─── DOCUMENT EXCERPT ───
Multivac

It collects data about workflow runs and workflow run jobs from GitHub Api

Requirements

Python 3
requests

API

fetch.py

SYNOPSIS

./multivac/fetch.py [OPTION] [owner/repo]

DESCRIPTION

multivac/fetch.py — download workflow runs GitHub API, workflow run jobs
GitHub API and logs. Result stored in `<owner>/<repo>/workflow_runs` and 
`<owner>/<repo>/workflow_run_jobs` directories in the root of the project.

OPTIONS

--branch __branch__

        Branch (all if omitted). To collect data about several branches, use
        this option several times.

--nologs

        Don't download logs

--nostop

        Continue till end or rate limit

--since __N__

        A workflow run list page to start from it. Default: 1

EXAMPLE

Collect all data about workflow runs and workflow run jobs till the end
of rate limit from repository `tarantool/multivac` branches `master` and
`sample-branch`, but don't collect logs:

$ ./multivac/fetch.py --branch `master` --branch `sample-branch` --nologs --nostop tarantool/multivac

last_seen.py

SYNOPSIS

./multivac/last_seen.py --branch __branch__ [OPTIONS]

DESCRIPTION

multivac/last_seen.py - generate common report from data collected by 
`multivac/fetch.py` and store it in `output` directory. By default, it
generates a report in CSV format. To start locally, set some value as
'LOG_STORAGE_BUCKET_URL' - uses as a value in result file.

OPTIONS

--branch branch

        Generate a report for a certain branch.

--format __[csv|html]__

        Generate a report in CSV format or in HTML format.

--short

        Coalesce 'runs-on' labels by a first word

--repo-path

        owner/repository
        Uses in `fetch.py` result files path, so `last_seen.py` needs it to
        find data for certain repo. Default: 'tarantool/tarantool'. You can
        set only one repo in one sckript start.
───
# SET TASK
Reproduce the Multivac documentation above word for word, between "multivac/last_seen.py - generate" and "in result file.", inclusive.
─── DATA SUPPLIED ───
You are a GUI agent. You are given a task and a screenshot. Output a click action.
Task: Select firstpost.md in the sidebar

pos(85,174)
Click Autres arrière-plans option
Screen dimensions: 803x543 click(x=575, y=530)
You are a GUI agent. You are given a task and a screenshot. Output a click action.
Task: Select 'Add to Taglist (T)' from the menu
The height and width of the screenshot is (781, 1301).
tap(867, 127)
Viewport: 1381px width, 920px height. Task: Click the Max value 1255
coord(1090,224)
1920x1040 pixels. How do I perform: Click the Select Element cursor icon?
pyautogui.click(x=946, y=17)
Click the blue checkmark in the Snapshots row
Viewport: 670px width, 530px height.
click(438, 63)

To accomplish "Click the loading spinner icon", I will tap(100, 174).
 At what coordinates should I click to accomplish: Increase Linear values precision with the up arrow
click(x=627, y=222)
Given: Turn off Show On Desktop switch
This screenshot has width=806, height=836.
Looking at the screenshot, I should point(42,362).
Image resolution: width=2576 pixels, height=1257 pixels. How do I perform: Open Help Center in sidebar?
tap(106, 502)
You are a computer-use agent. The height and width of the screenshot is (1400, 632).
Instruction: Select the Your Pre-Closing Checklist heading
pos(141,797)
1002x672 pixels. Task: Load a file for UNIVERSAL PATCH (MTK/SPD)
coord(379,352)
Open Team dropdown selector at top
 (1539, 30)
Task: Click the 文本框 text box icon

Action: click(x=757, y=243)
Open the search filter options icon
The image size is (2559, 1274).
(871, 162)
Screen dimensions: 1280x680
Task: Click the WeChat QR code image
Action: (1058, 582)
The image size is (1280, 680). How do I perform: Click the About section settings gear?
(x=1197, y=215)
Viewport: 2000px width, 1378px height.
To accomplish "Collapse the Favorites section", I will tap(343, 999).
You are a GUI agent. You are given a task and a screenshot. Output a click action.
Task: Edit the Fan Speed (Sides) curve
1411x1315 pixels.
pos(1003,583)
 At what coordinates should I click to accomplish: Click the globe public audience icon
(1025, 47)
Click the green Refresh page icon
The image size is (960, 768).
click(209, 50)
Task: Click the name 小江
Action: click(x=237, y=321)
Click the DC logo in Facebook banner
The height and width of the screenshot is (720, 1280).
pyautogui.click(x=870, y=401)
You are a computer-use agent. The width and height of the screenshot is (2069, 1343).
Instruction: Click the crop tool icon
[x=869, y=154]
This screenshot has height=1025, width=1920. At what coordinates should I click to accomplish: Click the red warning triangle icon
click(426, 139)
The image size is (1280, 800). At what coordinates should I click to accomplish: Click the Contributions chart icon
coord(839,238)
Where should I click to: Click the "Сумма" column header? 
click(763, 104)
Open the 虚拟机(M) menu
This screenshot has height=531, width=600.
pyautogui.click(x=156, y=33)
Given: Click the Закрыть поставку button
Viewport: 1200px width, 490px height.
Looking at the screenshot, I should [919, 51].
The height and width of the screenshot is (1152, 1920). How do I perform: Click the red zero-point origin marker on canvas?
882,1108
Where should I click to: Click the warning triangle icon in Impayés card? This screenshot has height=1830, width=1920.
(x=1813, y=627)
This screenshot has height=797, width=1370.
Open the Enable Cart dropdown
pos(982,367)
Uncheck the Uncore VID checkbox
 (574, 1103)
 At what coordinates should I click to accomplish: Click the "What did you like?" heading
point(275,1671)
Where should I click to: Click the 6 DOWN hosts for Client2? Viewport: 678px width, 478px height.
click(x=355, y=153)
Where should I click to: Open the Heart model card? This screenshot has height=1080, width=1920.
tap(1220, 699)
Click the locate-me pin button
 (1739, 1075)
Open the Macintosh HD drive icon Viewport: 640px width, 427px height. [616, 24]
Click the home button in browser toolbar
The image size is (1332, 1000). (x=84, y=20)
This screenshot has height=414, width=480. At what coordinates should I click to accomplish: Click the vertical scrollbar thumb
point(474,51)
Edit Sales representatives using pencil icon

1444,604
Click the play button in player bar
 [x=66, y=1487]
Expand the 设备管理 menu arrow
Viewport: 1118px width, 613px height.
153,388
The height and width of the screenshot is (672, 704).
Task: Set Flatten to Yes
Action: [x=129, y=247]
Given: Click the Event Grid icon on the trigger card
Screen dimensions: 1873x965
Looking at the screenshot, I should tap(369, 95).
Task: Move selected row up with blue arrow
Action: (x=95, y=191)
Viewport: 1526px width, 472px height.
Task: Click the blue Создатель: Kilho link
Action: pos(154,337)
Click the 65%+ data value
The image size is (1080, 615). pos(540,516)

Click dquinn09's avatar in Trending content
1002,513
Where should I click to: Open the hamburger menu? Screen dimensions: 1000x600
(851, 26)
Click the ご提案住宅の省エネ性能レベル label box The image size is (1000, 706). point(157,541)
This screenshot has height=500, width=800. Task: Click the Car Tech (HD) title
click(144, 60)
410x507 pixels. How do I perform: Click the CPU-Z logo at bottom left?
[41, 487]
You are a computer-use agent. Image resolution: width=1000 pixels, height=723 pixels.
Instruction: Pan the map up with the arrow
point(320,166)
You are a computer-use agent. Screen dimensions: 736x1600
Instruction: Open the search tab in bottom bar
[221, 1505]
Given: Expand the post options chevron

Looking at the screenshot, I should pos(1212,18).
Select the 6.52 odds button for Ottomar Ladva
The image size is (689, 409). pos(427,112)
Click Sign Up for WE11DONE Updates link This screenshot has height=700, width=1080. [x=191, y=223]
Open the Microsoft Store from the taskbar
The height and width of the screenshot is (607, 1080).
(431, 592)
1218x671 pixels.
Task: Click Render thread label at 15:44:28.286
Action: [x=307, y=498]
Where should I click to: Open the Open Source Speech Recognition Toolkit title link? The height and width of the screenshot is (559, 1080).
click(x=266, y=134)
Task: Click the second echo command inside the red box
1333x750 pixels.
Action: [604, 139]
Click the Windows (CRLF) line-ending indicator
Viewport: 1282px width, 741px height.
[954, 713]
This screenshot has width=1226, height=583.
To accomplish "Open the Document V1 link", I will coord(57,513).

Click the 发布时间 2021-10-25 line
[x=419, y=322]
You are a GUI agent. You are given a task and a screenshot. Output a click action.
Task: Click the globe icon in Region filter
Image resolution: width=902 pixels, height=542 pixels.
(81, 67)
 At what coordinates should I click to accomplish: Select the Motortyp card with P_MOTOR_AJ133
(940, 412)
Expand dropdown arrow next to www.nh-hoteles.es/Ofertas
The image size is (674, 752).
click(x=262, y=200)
───
# RESPONSE TO THE EXERCISE
multivac/last_seen.py - generate common report from data collected by 
`multivac/fetch.py` and store it in `output` directory. By default, it
generates a report in CSV format. To start locally, set some value as
'LOG_STORAGE_BUCKET_URL' - uses as a value in result file.